5. The method for estimating the crowd density based on the foreground segmentation map as claimed in claim 4, wherein in the step (4), the neural network for image feature extraction, the neural network branches for crowd density regression, and the neural network branches for crowd foreground segmentation are designed, and the method comprises the following steps:

neural networks for image feature extraction: adopting the front 10 layers of VGG16 network, including 3 maximum pooling layers and 7 convolution layers, each convolution layer has a convolution kernel size of 3, and the network parameter is theta_bkdRepresents;

neural network branches for population density regression: the design of stacked cavity convolution layers is adopted, the number of the stacked layers is 6, the expansion rate of each cavity convolution layer is 2, the size of a convolution kernel is 3, and the parameters of network branches are theta_regRepresents;

neural network branches for crowd-sourcing foreground segmentation: the design of stacked cavity convolution layers is adopted, the number of the stacked layers is 3, the expansion rate of the cavity convolution layers is 2, the size of a convolution kernel is 3, and the network branch parameter is theta_segRepresents;

the whole network structure: firstly inputting an original image containing crowds into a neural network for image feature extraction to obtain image features, then simultaneously inputting the image features into a crowd density regression neural network branch and a crowd foreground segmentation neural network branch to respectively obtain a crowd density graph and a crowd foreground segmentation graph, and finally fusing the results of the two network branches to obtain a final model output result, namely a crowd density estimation result, which is fused into a mask operation as shown in the following formula:

D_final(x)＝D_mask(x,Θ_seg,Θ_bkd)*D_reg(x,Θ_reg,Θ_bkd)

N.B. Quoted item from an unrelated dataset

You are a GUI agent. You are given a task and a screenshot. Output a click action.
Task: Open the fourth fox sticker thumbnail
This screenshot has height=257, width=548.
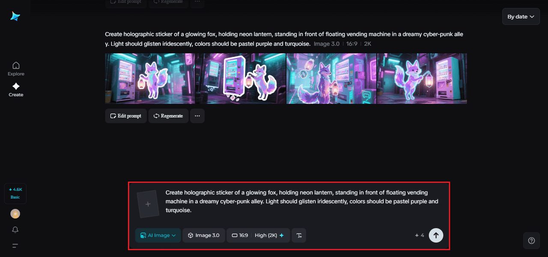pos(422,78)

where x denotes input image data, D_mask(x,Θ_seg,Θ_bkd) Representing the output of the neural network branches of the segmentation of the crowd prospect, D_reg(x,Θ_reg,Θ_bkd) Representing the regression network branch output result, D_final(x) And representing the final output result of the model.

6. The crowd density estimation method based on the foreground segmentation graph as claimed in claim 5, wherein the method of steps 1-3 is used to make a data set, and the method of training the network model in step 4 is as follows:

(4.1) designing a loss function:

wherein L is_regAnd L_segRespectively representing the regression loss of the whole network and the segmentation loss of the foreground segmentation network branches, wherein N is the size of the training data batch, x_iRepresenting input image data, D_final(x_i) Representing the final output of the model, D_mask(x_i,Θ_seg,Θ_bkd) Foreground segmentation map, S, representing the branched output of a foreground segmentation network_gt(x_i) And D_gt(x_i) Respectively representing images x_iForeground of corresponding point marker map generationSegmentation graph and population density graph, Bce function is expressed as shown in formula 3:

wherein,estimate output for model, y_iIs a target;

and (4.2) performing end-to-end training on the whole network model by adopting a standard SGD optimization algorithm, setting a threshold, and stopping training when the loss function is smaller than the threshold in the training process to obtain the final whole network model.